Somali pirates have hijacked a South Korean cargo ship in the Indian Ocean.


South Korean officials say the ship was traveling from the United Arab Emirates to Sri Lanka with a cargo of chemicals when it was commandeered Saturday by pirates.

South Korea’s Yonhap news agency quotes an official as saying the ship’s current location is unclear, but that the crew seems to be unharmed.

The 10,000-ton ship’s crew consists of eight South Koreans, two Indonesians and 11 Burmese citizens.

Somali pirates have hijacked seven other ships since December 25, including several vessels off the coast of Oman.

The latest hijacking raises the number of ships held by Somali pirates to 31.  The European Union naval force said recently that Somali pirates were holding more than 650 hostages.


Some information for this report was provided by AP, AFP and Reuters.
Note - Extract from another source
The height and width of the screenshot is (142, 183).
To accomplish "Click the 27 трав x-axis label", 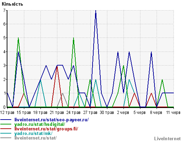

The VOA is the Voice of America

One thought on “Somali Pirates Hijack South Korean Ship

  • January 16, 2011 at 12:52 pm

    I cannot understand that this problem is allowed to exist, and worse, allowed to continue. The solution seems so simple: Let all countries that have ships using the area contribute a small number of highly trained soldiers. Give them a small base in a friendly country at the northern end of the area and another one at the southern end. Assign a small team of just a few, very heavily armed soldiers to every vessel when it approaches the danger zone and leave them on board until it exits the danger zone. There they can board another vessel going in the opposite direction. In other words, they travel back and forth.

    Important: allow them to shoot and kill and sink the small pirate boats. Either pick-up survivors (for immediate prosecution) or let them drown. This will solve the problem overnight.

    Costs: to be shared by the participating countries. It will also be substantially cheaper than deploying all those navy vessels (which – incomprehensibly – are not permitted to take action anyway).

    It is ludicrous that perhaps 4 or 5 pirates on a tiny boat can hijack, and continue to hijack year after year, huge ocean-going vessels and put their crews’ lives in jeopardy! There are also other dangers, depending on the type of cargoes carried by the hijacked vessels. It is also important to the ports in the area and their respective governments.